Direct-to-Consumer Wine Shipping: Napa County overcomes adversity, while Sonoma County and Oregon drive growth in the channel.

Luis Barriga | April 23, 2018

In January, we released the 2018 Direct-to-Consumer Wine Shipping Report, which offers an exclusive deep dive into the direct-to-consumer (DtC) wine shipping channel with our partners Wines & Vines. The report is produced using Wines & Vines’ algorithm, which extrapolates data from the extensive ShipCompliant by Sovos transaction library.

This article will focus on key trends we found in analyzing DtC wine shipping data by region. We identified five primary regions that were noteworthy: Napa County, Sonoma County, the Rest of California, Oregon, and Washington. All other wineries were grouped together as Rest of U.S. due to their relatively insubstantial outputs when compared to the five leading regions.

With that in mind, here are our key takeaways:


Napa continues to dominate, despite adversity

Napa Valley wineries have been the dominant force in U.S. wine production for decades. That trend has transferred over to the DtC shipping channel, with almost half of the entire value in the channel coming from Napa exports. In 2017, these wineries shipped 12.4% more in volume and increased the value of their shipments by 14.1% over 2016’s figures. Not too shabby for the deeply entrenched leader of the channel.

What makes these numbers particularly notable this year is the continued growth despite the tragic wildfires that ravaged much of northern California last October. While the fires were devastating in many ways and emerged in the middle of peak harvest season, the year-over-year shipping numbers were strong for Napa wineries. We’d like to tip our caps to everyone involved for overcoming such adversity and doing amazing work.


Sonoma and Oregon driving growth YOY

While Napa County maintained its massive share of the market, it was actually a couple of disruptive up-and-comers who drove overall growth: Sonoma County and Oregon. These regions accounted for 40 percent of the $361 million increase in shipment value.
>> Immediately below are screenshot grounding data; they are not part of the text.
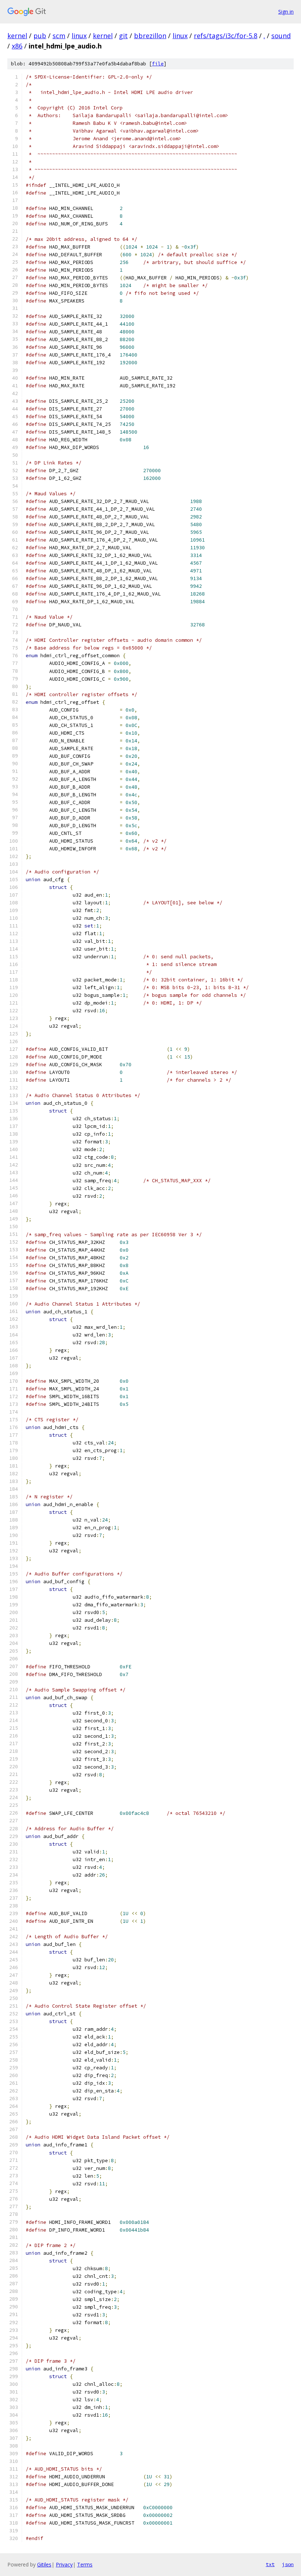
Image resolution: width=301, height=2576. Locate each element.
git (123, 35)
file (158, 64)
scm (58, 35)
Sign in (286, 11)
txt (270, 2564)
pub (39, 35)
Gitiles (44, 2564)
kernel (17, 35)
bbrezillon (150, 35)
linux (79, 35)
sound (281, 35)
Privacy (64, 2564)
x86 (17, 45)
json (288, 2564)
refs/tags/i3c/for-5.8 (225, 35)
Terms (85, 2564)
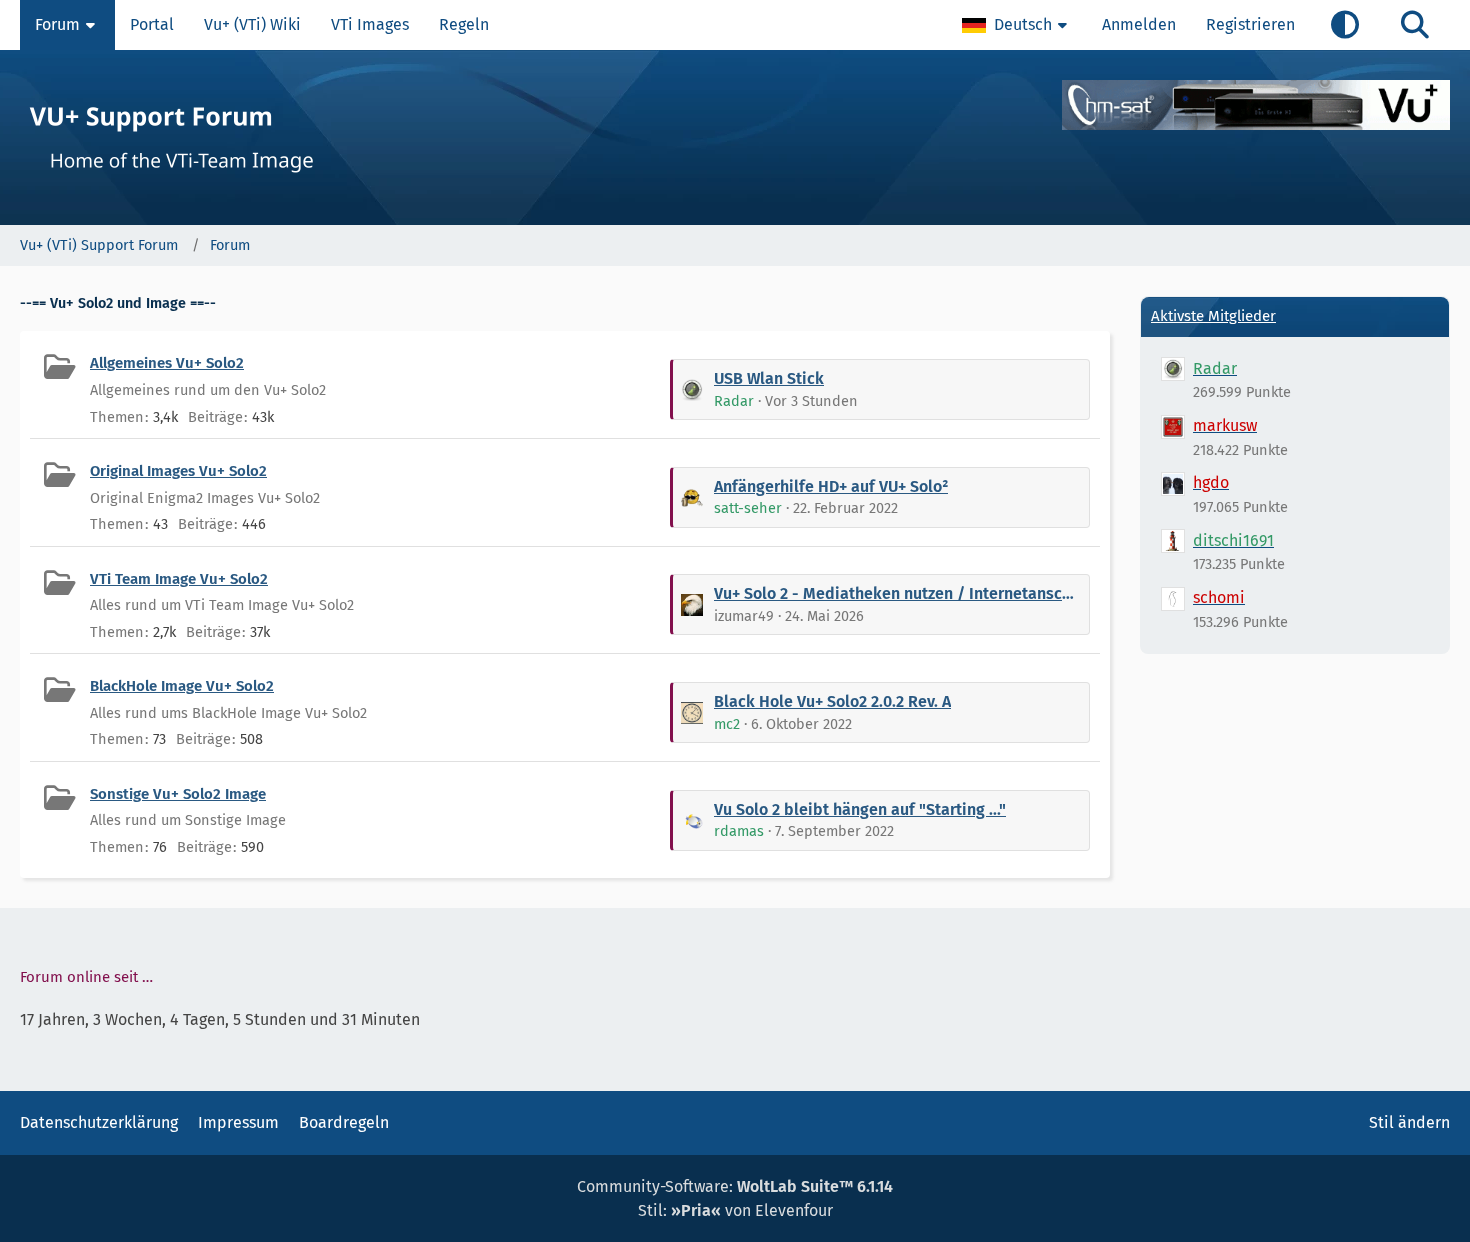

Sonoma wineries increased their shipment volume by 25 percent and the value of shipments by 23 percent, while Oregon put up 31.2 percent and 34.9 percent increases in those respective categories.

While Oregon wineries still pale in comparison to Sonoma’s production overall – Sonoma accounted for 26 percent of the DtC channel’s shipments, while Oregon is under 10 percent – the state is clearly on the rise. Since 2012, Oregon wineries have increased the volume of their shipments by a whopping 214 percent. Not to be outdone, the value of those shipments increased by 227 percent over the same time period. It’s safe to say Oregon has the potential to be the DtC channel’s next big player.


The Rest of California is at risk of falling behind its neighbors

Wineries in Napa and Sonoma counties had great success in 2017, but their California brethren did not fare quite as well. The Rest of California region only saw increased of 3.7 percent in volume and 2.1 percent in value. In particular, red blends and Pinot Noirs underperformed significantly, which was the region’s ultimate downfall.

California wineries outside of Napa and Sonoma have struggled to keep pace with the growth seen in the rest of the DtC shipping channel, as its market share has dropped from 28 percent in 2012 to 22 percent last year. Despite modest growth in 2017, there is reason to be alarmed.


Other U.S. wineries are performing well, but remain mired in relative obscurity

The Rest of U.S. category – it would be strange to call this a “region,” so we’ll go with “category” here – saw steady, impressive growth in both volume and value, at 16.9 percent and 16.2 percent respectively. These figures are indicative of a strong year in the category, but it’s important to remember these wineries still account for well under 10 percent of the value of DtC shipments.

However, with sustained growth in the coming years, this category has the opportunity to make some noise in the market and gain a larger share.


Keep an eye on Washington in the years to come

Washington accounts for under 5 percent of the DtC channel’s value, but don’t sleep on the Evergreen State. Washington had some of the biggest increases of any region in 2017, with volume increasing by 25.8 percent and value jumping by 32.8 percent. The Pacific Northwest’s wine production and shipping volumes are expanding rapidly and look poised to continue doing so for the foreseeable future. At this rate, it won’t be long before Oregon and Washington make even more sizable dents in the DtC channel’s market share.